Background on Flexbox
The Flexbox Layout (Flexible Box) module (currently a W3C Last Call Working Draft) aims at providing a more efficient way to lay out, align and distribute space among items in a container, even when their size is unknown and/or dynamic (thus the word “flex”).
The main idea behind the flex layout is to give the container the ability to alter its items’ width/height (and order) to best fill the available space (mostly to accommodate to all kind of display devices and screen sizes). A flex container expands items to fill available free space, or shrinks them to prevent overflow.
Most importantly, the flexbox layout is direction-agnostic as opposed to the regular layouts (block which is vertically-based and inline which is horizontally-based).
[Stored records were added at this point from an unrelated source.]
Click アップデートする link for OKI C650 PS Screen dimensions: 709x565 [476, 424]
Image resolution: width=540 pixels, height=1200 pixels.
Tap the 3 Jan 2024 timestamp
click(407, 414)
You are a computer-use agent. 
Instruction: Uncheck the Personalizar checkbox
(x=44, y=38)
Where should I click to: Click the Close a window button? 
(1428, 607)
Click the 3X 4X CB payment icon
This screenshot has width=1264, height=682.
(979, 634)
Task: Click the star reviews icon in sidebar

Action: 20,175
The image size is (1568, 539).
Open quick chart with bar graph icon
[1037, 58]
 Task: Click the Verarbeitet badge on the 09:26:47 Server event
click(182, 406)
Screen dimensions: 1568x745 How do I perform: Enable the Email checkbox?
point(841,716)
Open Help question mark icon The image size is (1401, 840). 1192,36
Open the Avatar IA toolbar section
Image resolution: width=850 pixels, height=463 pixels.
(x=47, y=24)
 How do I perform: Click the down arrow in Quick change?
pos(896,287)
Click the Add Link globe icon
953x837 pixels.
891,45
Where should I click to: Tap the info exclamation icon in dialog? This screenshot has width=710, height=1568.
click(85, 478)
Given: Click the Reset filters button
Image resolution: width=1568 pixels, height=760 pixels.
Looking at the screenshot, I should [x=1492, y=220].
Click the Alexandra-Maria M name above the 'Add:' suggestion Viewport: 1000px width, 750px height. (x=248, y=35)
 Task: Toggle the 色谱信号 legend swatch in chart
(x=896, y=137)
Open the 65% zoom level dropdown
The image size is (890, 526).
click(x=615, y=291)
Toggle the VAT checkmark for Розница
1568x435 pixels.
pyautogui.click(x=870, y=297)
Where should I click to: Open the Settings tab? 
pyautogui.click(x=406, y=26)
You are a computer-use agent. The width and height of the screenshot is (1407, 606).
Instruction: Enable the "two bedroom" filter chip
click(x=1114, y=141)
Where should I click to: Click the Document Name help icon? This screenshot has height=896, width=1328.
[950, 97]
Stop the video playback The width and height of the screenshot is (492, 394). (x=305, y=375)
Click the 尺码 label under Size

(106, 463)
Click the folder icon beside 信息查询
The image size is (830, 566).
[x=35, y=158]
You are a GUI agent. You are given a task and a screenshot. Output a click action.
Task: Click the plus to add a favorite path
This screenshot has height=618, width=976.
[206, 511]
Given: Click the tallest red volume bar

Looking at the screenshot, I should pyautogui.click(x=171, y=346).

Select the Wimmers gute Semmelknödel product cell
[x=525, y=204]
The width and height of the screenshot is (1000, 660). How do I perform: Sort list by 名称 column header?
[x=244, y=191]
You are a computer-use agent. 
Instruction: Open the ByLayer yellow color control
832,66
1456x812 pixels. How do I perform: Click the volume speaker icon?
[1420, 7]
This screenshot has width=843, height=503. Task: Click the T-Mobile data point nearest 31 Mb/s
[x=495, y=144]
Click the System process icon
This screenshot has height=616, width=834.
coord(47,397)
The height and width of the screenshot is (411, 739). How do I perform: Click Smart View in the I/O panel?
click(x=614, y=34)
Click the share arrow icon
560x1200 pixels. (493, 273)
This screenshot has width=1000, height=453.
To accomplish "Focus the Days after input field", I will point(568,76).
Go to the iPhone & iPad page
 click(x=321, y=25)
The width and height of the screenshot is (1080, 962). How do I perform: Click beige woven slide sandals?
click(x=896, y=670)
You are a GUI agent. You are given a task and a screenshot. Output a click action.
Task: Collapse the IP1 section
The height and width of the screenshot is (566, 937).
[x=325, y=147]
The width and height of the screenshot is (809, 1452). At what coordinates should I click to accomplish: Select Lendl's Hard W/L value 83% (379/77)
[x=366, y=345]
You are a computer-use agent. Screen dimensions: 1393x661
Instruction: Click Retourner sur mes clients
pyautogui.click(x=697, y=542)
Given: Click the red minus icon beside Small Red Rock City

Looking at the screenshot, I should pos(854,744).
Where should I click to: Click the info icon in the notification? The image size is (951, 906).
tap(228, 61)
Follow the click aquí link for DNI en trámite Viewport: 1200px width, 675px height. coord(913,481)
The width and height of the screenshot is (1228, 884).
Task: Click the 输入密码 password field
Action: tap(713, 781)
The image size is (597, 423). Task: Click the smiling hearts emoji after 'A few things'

While those work well for pages, they lack flexibility (no pun intended) to support large or complex applications (especially when it comes to orientation changing, resizing, stretching, shrinking, etc.).
Getting Started
Quasar Grid Layout CSS classes apply to either the Container (Parent) or the Container’s items (Children).
Parent Classes
Setting Direction
One of the following CSS classes is mandatory for the parent in order for the children ones (described in next sections) to have any effect.
Class Name | Description |
---|---|
flex | display is set to flex |
row | Flex row |
row inline | Inline Flex row |
column | Flex column |
column inline | Inline Flex column |
reverse-row | Flex row with flex-direction set to row-reverse |
reverse-column | Flex column with flex-direction set to column-reverse |
Example:
Wrap
You can also wrap content. Use wrap
or reverse-wrap
classes. By default, flex items will all try to fit onto one line. You can change that and allow the items to wrap as needed with this property. Direction also plays a role here, determining the direction new lines are stacked in.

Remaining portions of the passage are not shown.